The listing must be reproduced in full, exactly as it stands.

(SUPPLIED DATA begins)

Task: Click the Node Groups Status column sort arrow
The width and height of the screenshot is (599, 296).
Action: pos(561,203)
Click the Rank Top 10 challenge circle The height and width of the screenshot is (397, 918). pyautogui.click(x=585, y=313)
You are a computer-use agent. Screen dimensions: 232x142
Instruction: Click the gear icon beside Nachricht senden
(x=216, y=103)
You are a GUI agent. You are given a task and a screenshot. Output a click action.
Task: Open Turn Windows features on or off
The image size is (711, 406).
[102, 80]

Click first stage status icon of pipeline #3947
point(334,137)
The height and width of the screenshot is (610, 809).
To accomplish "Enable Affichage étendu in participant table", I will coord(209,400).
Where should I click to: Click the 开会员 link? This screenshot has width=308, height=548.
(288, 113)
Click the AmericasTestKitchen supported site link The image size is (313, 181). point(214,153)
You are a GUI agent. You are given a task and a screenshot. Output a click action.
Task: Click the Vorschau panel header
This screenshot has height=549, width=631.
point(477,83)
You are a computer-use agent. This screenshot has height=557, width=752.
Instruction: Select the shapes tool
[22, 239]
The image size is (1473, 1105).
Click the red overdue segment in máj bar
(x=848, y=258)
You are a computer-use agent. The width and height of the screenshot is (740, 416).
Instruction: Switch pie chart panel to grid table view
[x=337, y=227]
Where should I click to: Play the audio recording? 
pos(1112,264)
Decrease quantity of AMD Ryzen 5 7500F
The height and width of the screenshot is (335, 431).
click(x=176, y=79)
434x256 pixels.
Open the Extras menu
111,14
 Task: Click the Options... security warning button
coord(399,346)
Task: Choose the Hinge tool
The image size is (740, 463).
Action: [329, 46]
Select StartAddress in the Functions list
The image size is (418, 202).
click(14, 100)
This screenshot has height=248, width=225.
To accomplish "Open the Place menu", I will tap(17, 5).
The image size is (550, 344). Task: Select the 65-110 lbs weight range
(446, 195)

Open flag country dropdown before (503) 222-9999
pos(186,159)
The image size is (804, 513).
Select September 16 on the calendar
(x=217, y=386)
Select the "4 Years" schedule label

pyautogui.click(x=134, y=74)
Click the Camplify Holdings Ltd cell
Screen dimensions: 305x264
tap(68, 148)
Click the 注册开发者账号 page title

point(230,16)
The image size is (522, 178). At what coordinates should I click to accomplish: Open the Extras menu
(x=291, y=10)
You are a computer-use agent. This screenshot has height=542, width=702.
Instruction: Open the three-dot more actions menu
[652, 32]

(SUPPLIED DATA ends)

### SOLUTION BELOW
Task: Click the Node Groups Status column sort arrow
The width and height of the screenshot is (599, 296).
Action: pos(561,203)
Click the Rank Top 10 challenge circle The height and width of the screenshot is (397, 918). pyautogui.click(x=585, y=313)
You are a computer-use agent. Screen dimensions: 232x142
Instruction: Click the gear icon beside Nachricht senden
(x=216, y=103)
You are a GUI agent. You are given a task and a screenshot. Output a click action.
Task: Open Turn Windows features on or off
The image size is (711, 406).
[102, 80]

Click first stage status icon of pipeline #3947
point(334,137)
The height and width of the screenshot is (610, 809).
To accomplish "Enable Affichage étendu in participant table", I will coord(209,400).
Where should I click to: Click the 开会员 link? This screenshot has width=308, height=548.
(288, 113)
Click the AmericasTestKitchen supported site link The image size is (313, 181). point(214,153)
You are a GUI agent. You are given a task and a screenshot. Output a click action.
Task: Click the Vorschau panel header
This screenshot has height=549, width=631.
point(477,83)
You are a computer-use agent. This screenshot has height=557, width=752.
Instruction: Select the shapes tool
[22, 239]
The image size is (1473, 1105).
Click the red overdue segment in máj bar
(x=848, y=258)
You are a computer-use agent. The width and height of the screenshot is (740, 416).
Instruction: Switch pie chart panel to grid table view
[x=337, y=227]
Where should I click to: Play the audio recording? 
pos(1112,264)
Decrease quantity of AMD Ryzen 5 7500F
The height and width of the screenshot is (335, 431).
click(x=176, y=79)
434x256 pixels.
Open the Extras menu
111,14
 Task: Click the Options... security warning button
coord(399,346)
Task: Choose the Hinge tool
The image size is (740, 463).
Action: [329, 46]
Select StartAddress in the Functions list
The image size is (418, 202).
click(14, 100)
This screenshot has height=248, width=225.
To accomplish "Open the Place menu", I will tap(17, 5).
The image size is (550, 344). Task: Select the 65-110 lbs weight range
(446, 195)

Open flag country dropdown before (503) 222-9999
pos(186,159)
The image size is (804, 513).
Select September 16 on the calendar
(x=217, y=386)
Select the "4 Years" schedule label

pyautogui.click(x=134, y=74)
Click the Camplify Holdings Ltd cell
Screen dimensions: 305x264
tap(68, 148)
Click the 注册开发者账号 page title

point(230,16)
The image size is (522, 178). At what coordinates should I click to accomplish: Open the Extras menu
(x=291, y=10)
You are a computer-use agent. This screenshot has height=542, width=702.
Instruction: Open the three-dot more actions menu
[652, 32]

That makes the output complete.